Move in your own direction.
Do you ever feel as if you're wearing a mask?
Perhaps you feel that you have to act in a certain way around your boss, or say certain things to your colleagues, so that you'll be accepted. Instead of being yourself, you're constantly playing a role to fit in, or to impress others.
Most of us have gone through times like this, at some stage or another. Instead of behaving in a genuine way, we tell people what we think they want to hear, and act in ways that go against our true nature. In short, we're living inauthentically.
Living and working this way is tiring, dispiriting, and confining. It can also hold us back from reaching our true potential.
The opposite of this is to live and work authentically. When we give ourselves permission to be ourselves, we can live free from others' ideas and expectations, and we can choose our own course in life.
In this article, we'll examine authenticity in depth: what it is, what it entails, and how we can be more authentic in our own lives.
It can seem that there are as many different definitions of authenticity as there are psychologists, philosophers, and scholars. However, a common definition is that being authentic is living your life according to your own values and goals, rather than those of other people.
Put simply, authenticity means you're true to your own personality, values, and spirit, regardless of the pressure that you're under to act otherwise. You're honest with yourself and with others, and you take responsibility for your mistakes. Your values, ideals, and actions align. As a result, you come across as genuine, and you're willing to accept the consequences of being true to what you consider to be right.
It isn't always easy to live authentically. At times, being true to what you know is right means that you go against the crowd. It may mean being unconventional, opening yourself up for the possibility of others hurting you, and taking the harder road.
On one hand, it does mean missing some opportunities – you do have to accept this. However, in the longer term, it's likely to open up many more opportunities; opportunities that simply wouldn't be available to someone who has been seen to be shifty, conflicted, vacillating, or inauthentic.
Living an authentic life is also vastly more rewarding than hiding your true self. When you live authentically, you don't have to worry about what you said (or didn't say), how you acted, or whether you did the right thing. Living authentically means you can trust yourself and your motivations implicitly.

▶ **PROBLEM TO WORK ON**
Please copy the passage from the article on authenticity word for word, starting at "Move in your" and ending after "to impress others.". The material after this point is not needed.

▶ **DATA PROVIDED**
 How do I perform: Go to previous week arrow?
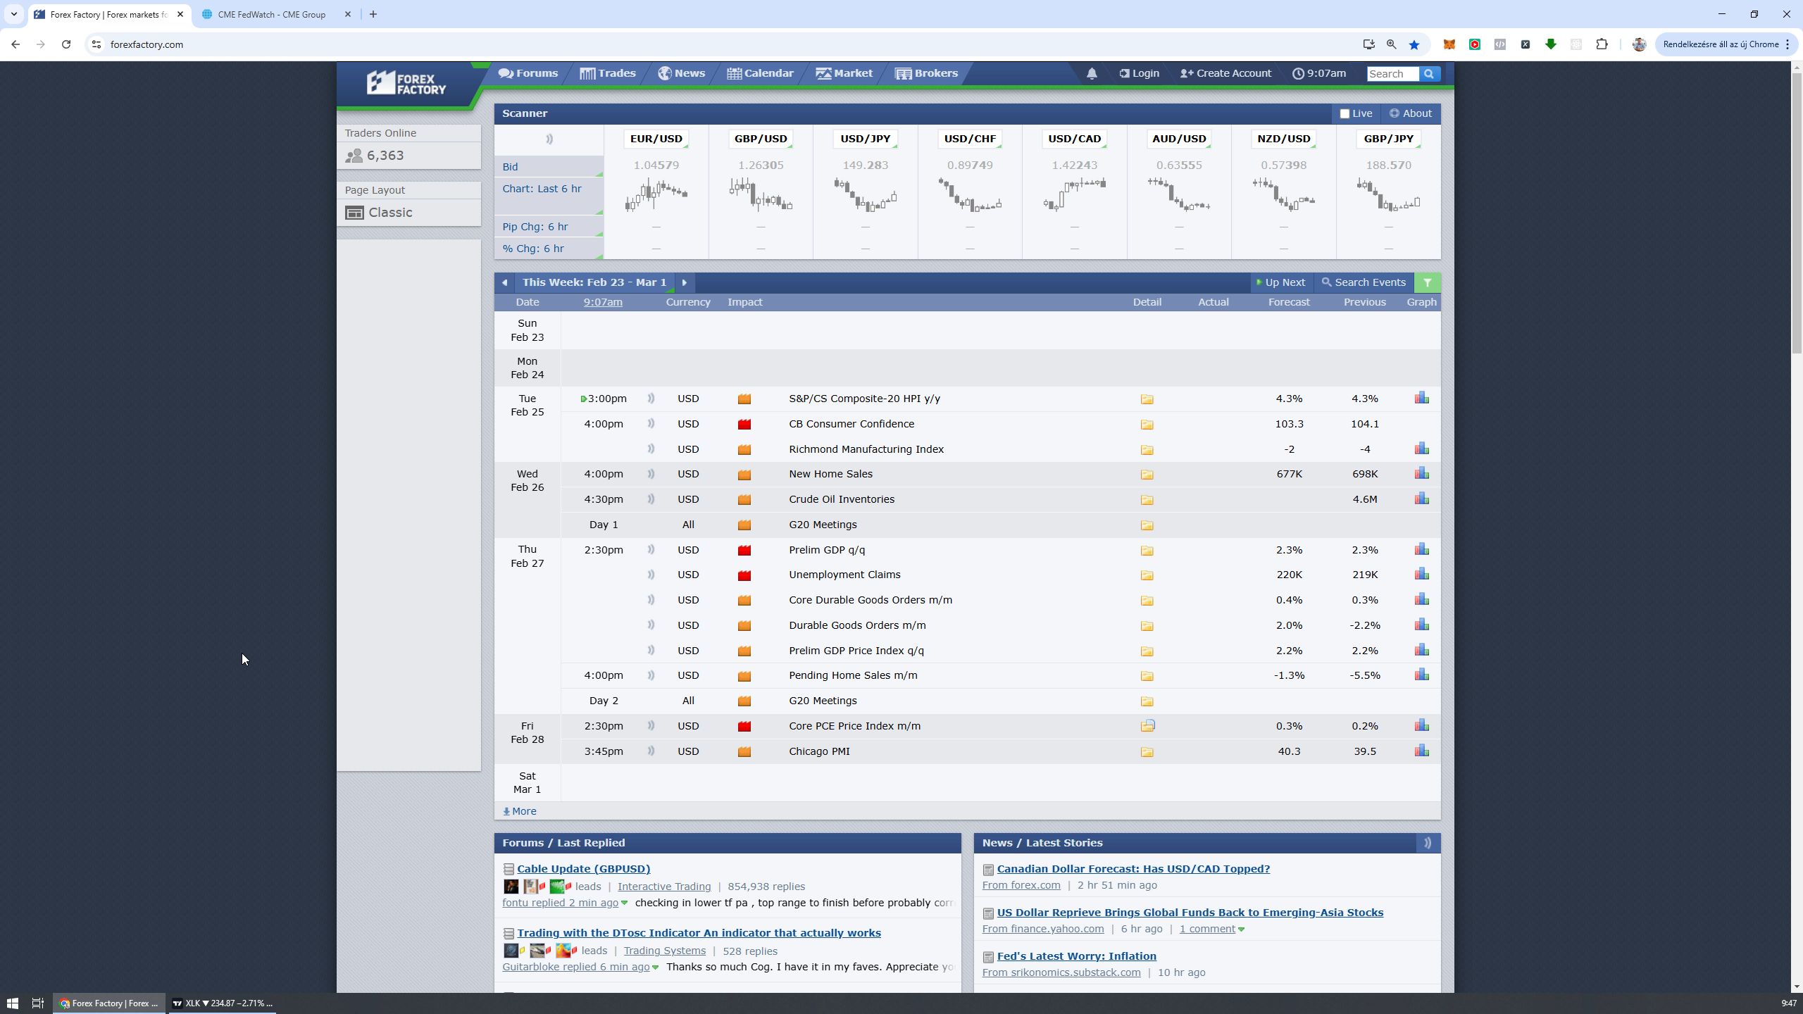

▶ **EXERCISE OUTPUT**
Move in your own direction.
Do you ever feel as if you're wearing a mask?
Perhaps you feel that you have to act in a certain way around your boss, or say certain things to your colleagues, so that you'll be accepted. Instead of being yourself, you're constantly playing a role to fit in, or to impress others.